▶ Work to complete
Would you please set down, word for word, the lines from the one with "Bookmark this page using the star icon" through the final line of the data below, omitting any pictures?

^^^^

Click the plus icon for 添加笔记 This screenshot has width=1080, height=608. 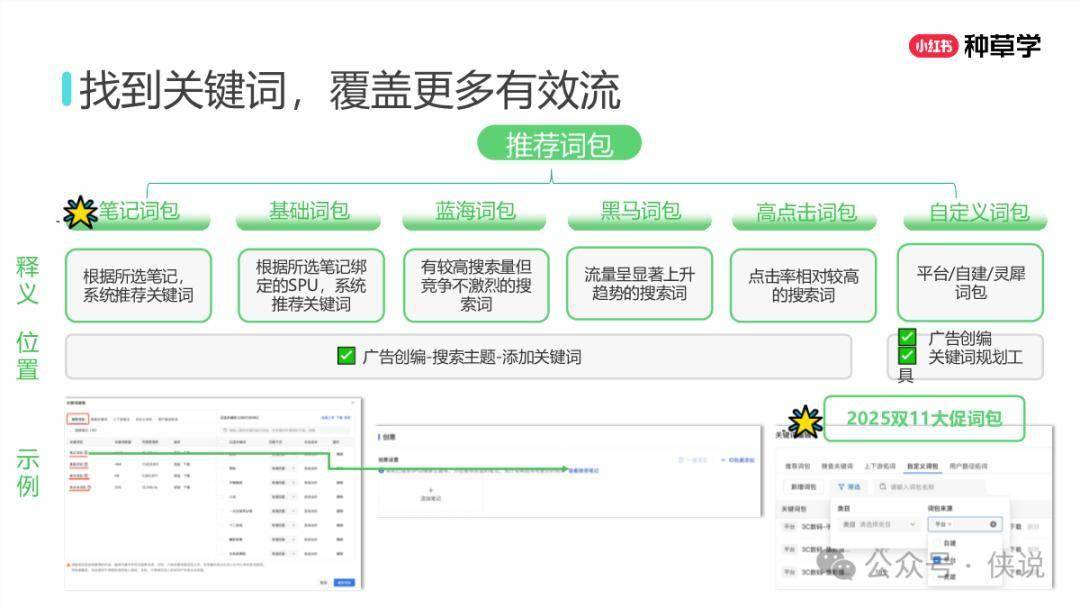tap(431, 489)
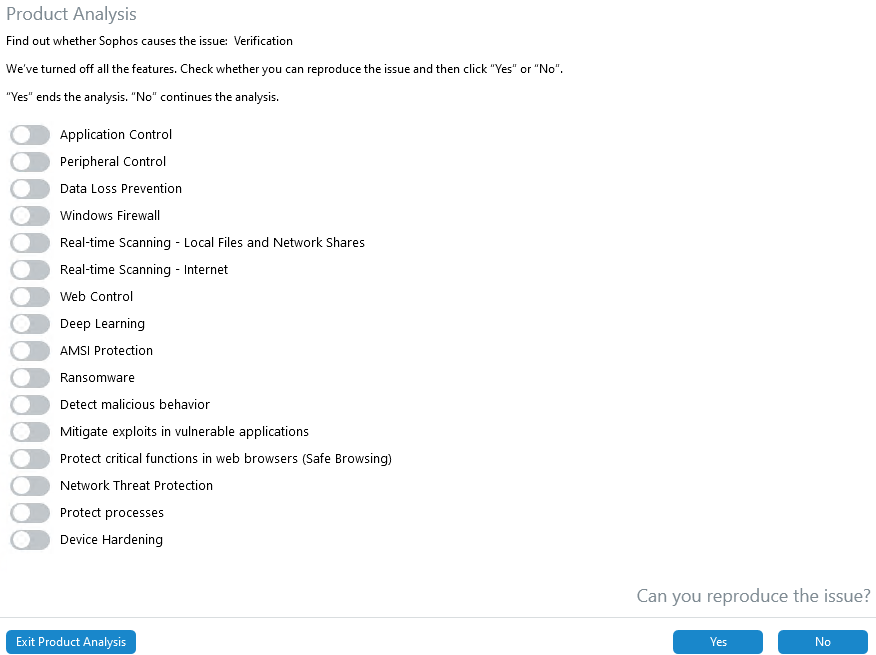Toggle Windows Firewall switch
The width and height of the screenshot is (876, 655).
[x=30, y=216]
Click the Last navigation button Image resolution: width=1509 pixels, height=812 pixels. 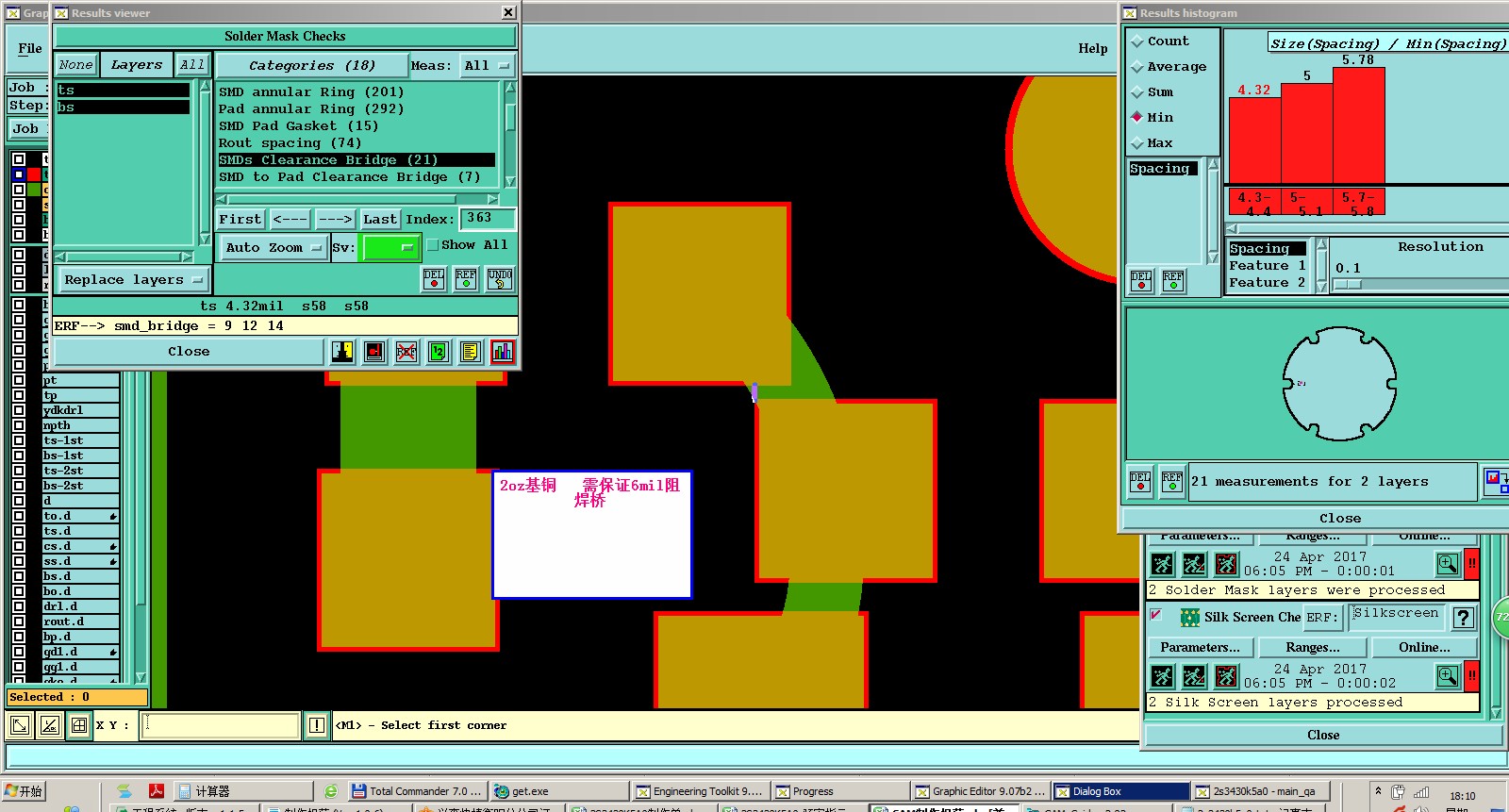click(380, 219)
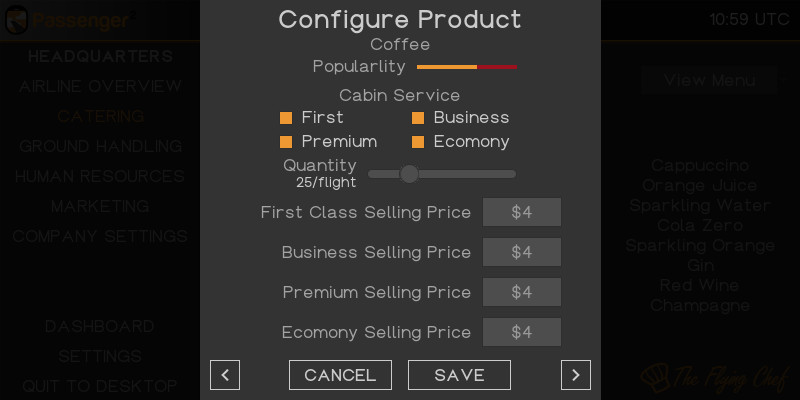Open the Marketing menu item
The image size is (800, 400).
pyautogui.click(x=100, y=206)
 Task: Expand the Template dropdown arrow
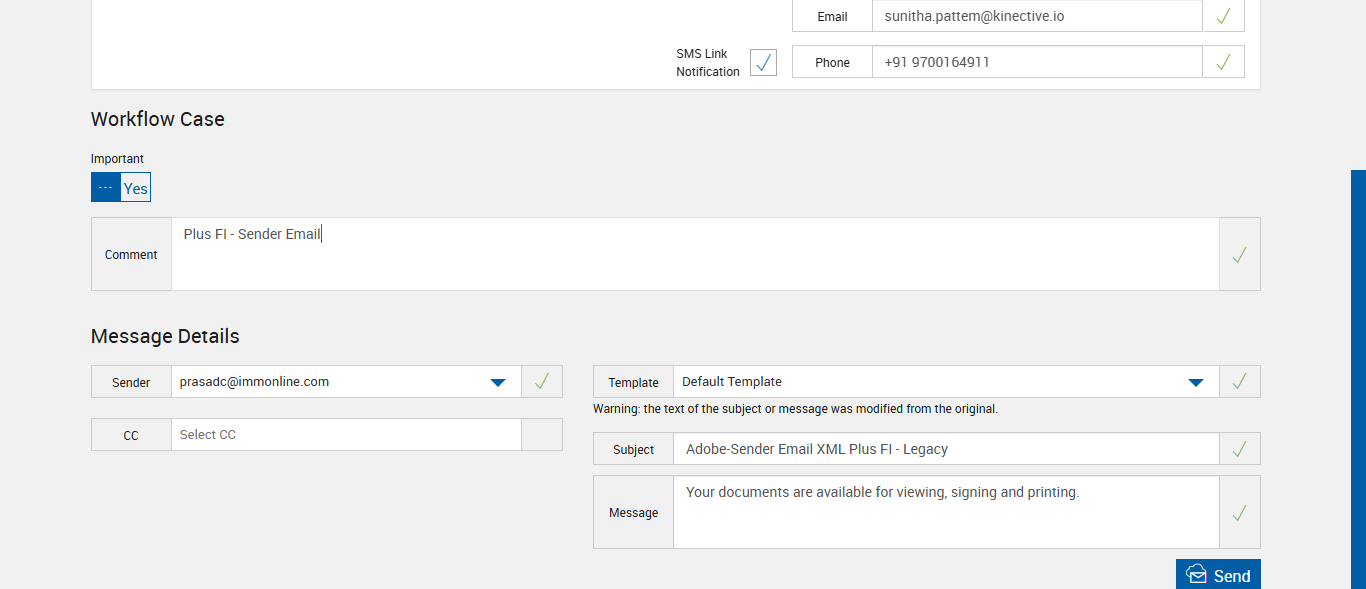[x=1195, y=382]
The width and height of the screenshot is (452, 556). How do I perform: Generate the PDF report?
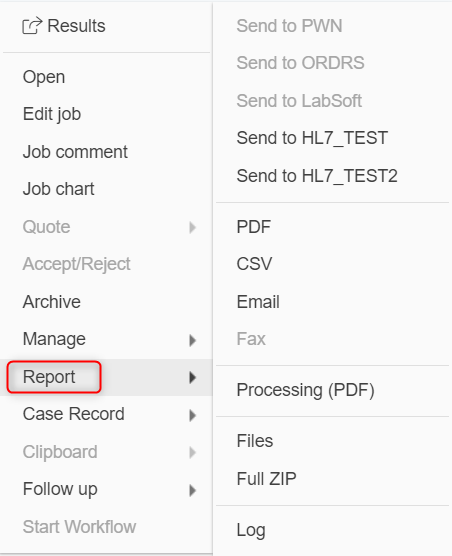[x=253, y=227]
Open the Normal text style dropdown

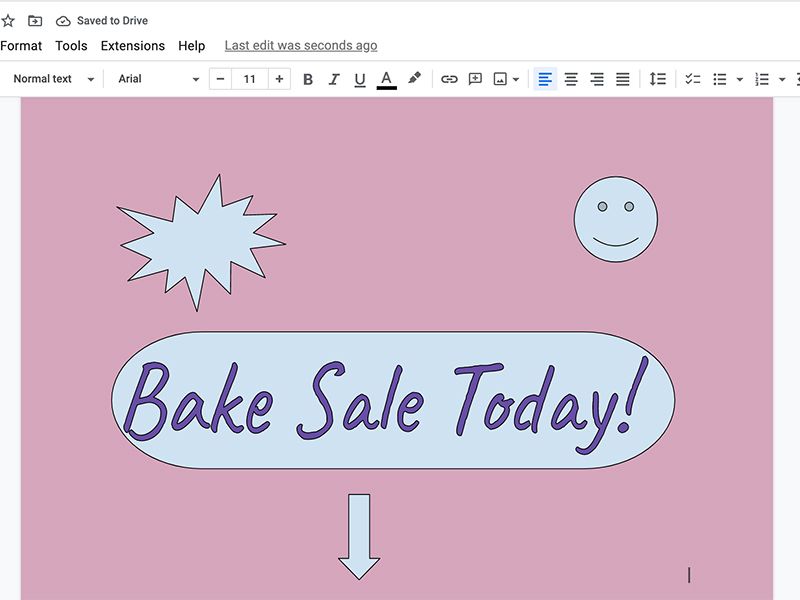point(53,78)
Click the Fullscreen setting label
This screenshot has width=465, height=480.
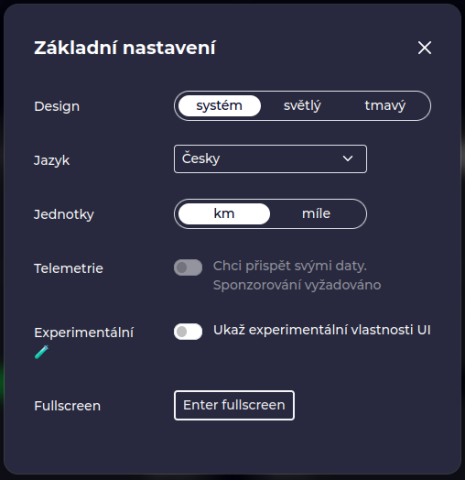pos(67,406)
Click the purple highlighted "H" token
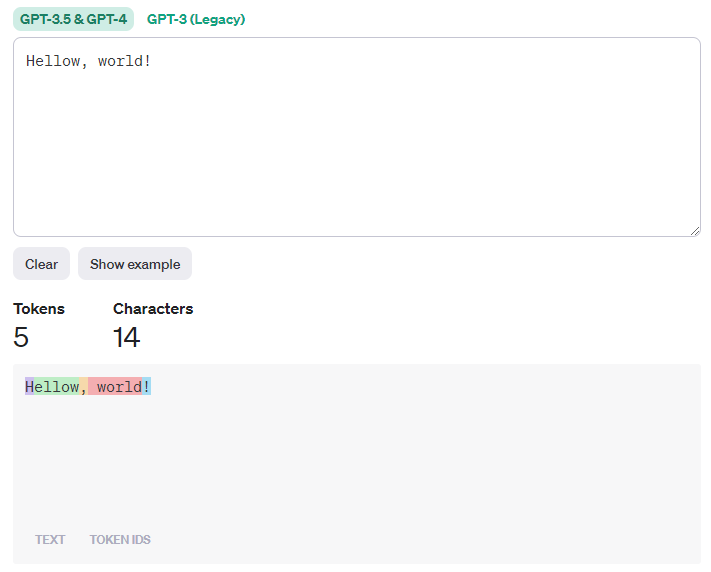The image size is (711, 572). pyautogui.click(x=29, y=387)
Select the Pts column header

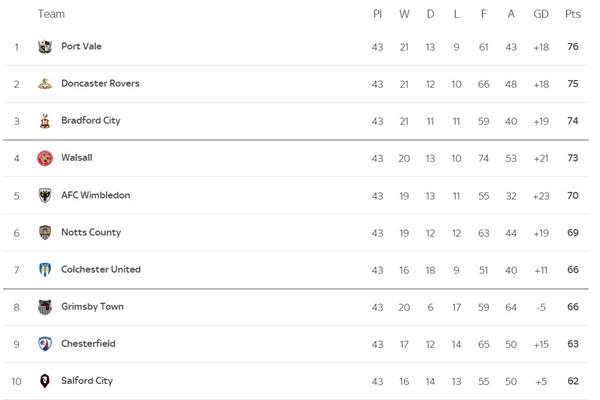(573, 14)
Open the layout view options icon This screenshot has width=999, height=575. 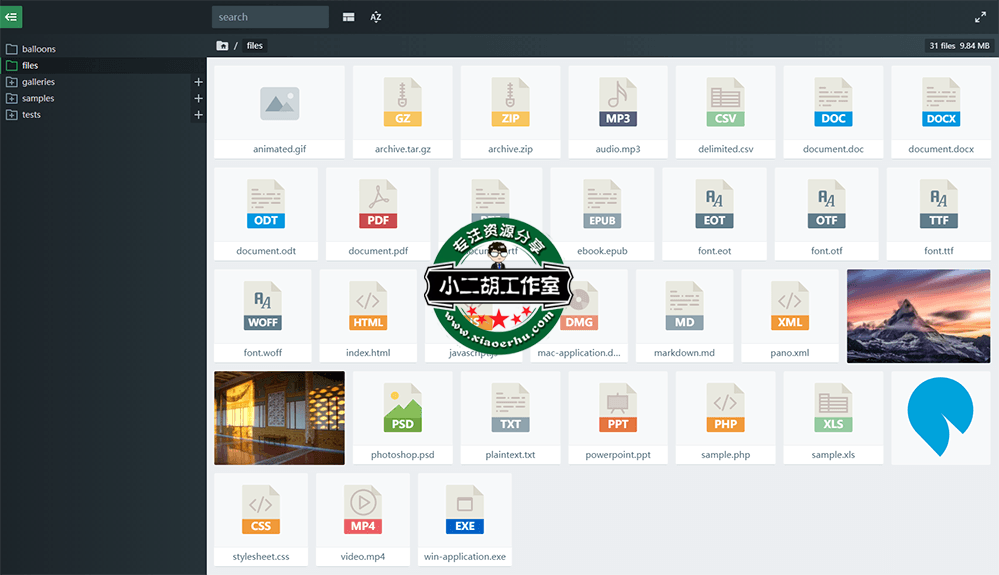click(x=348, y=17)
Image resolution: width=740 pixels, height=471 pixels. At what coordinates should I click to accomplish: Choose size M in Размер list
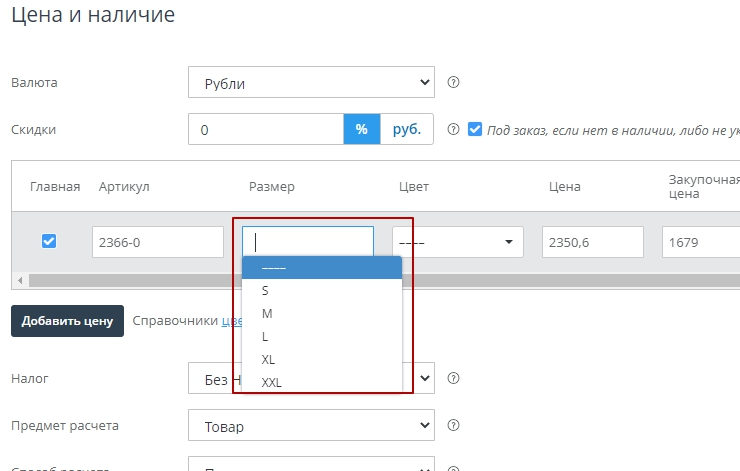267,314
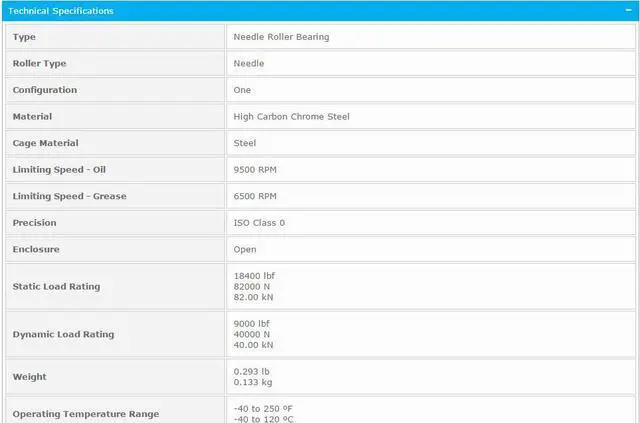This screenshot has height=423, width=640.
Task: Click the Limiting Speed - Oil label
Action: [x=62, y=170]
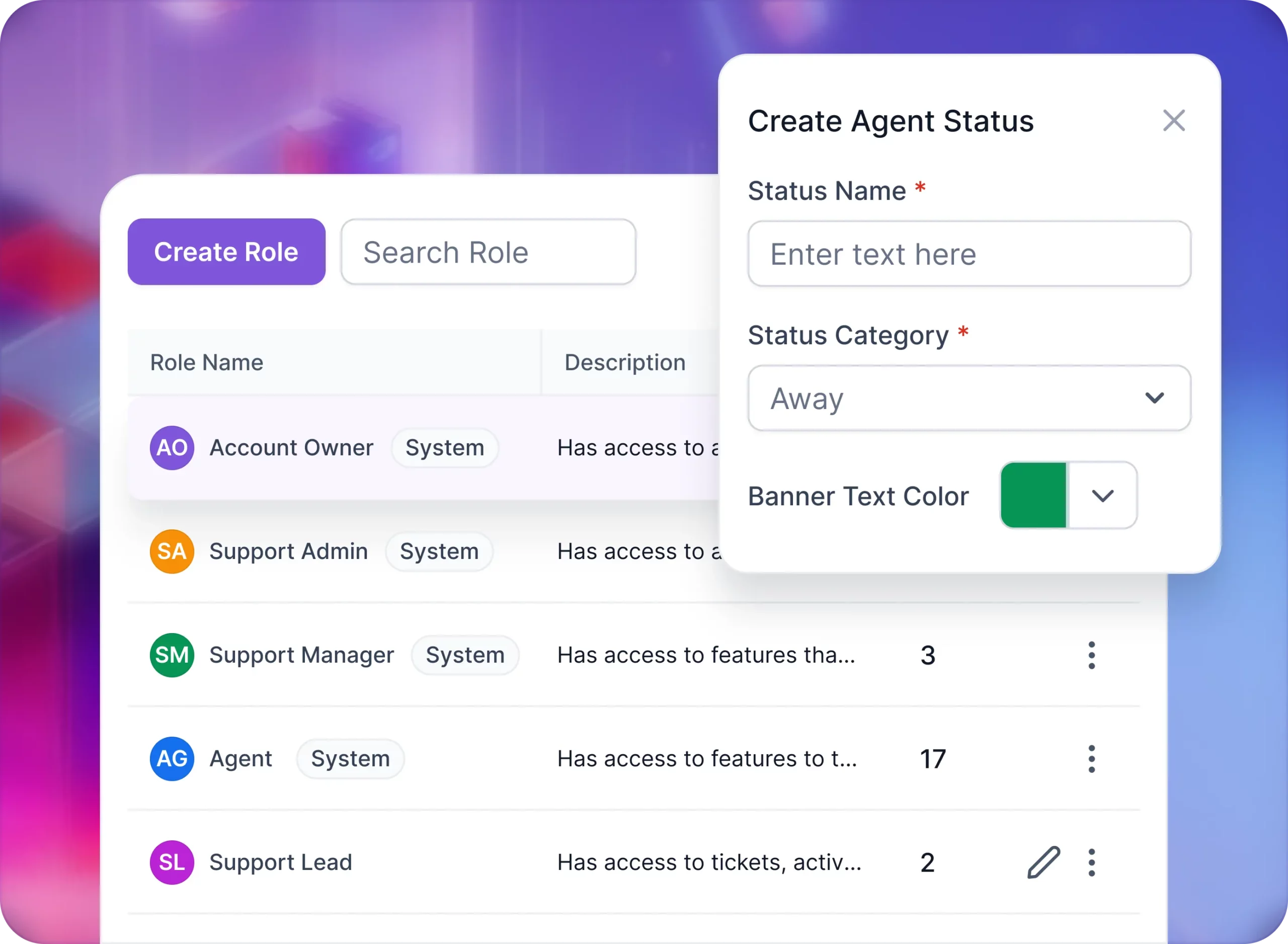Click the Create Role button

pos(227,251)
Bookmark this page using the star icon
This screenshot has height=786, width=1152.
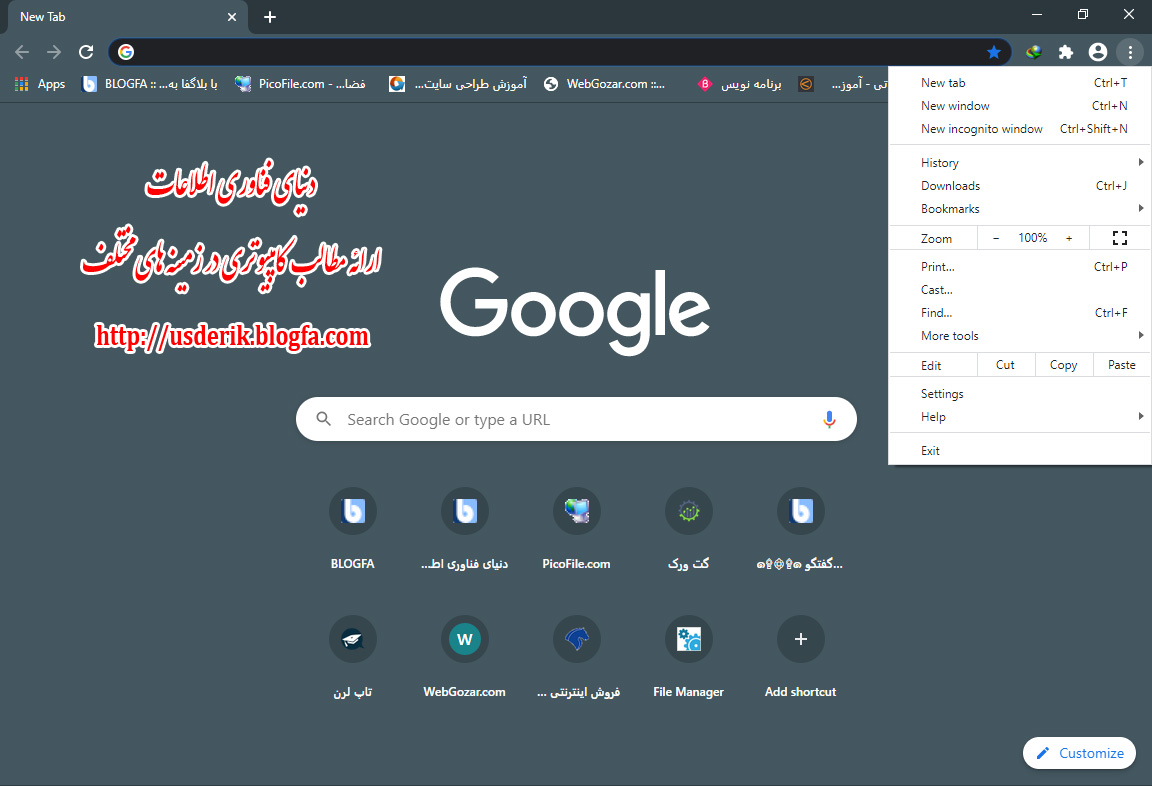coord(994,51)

^^^^

▶ Written response
Bookmark this page using the star icon
This screenshot has height=786, width=1152.
coord(994,51)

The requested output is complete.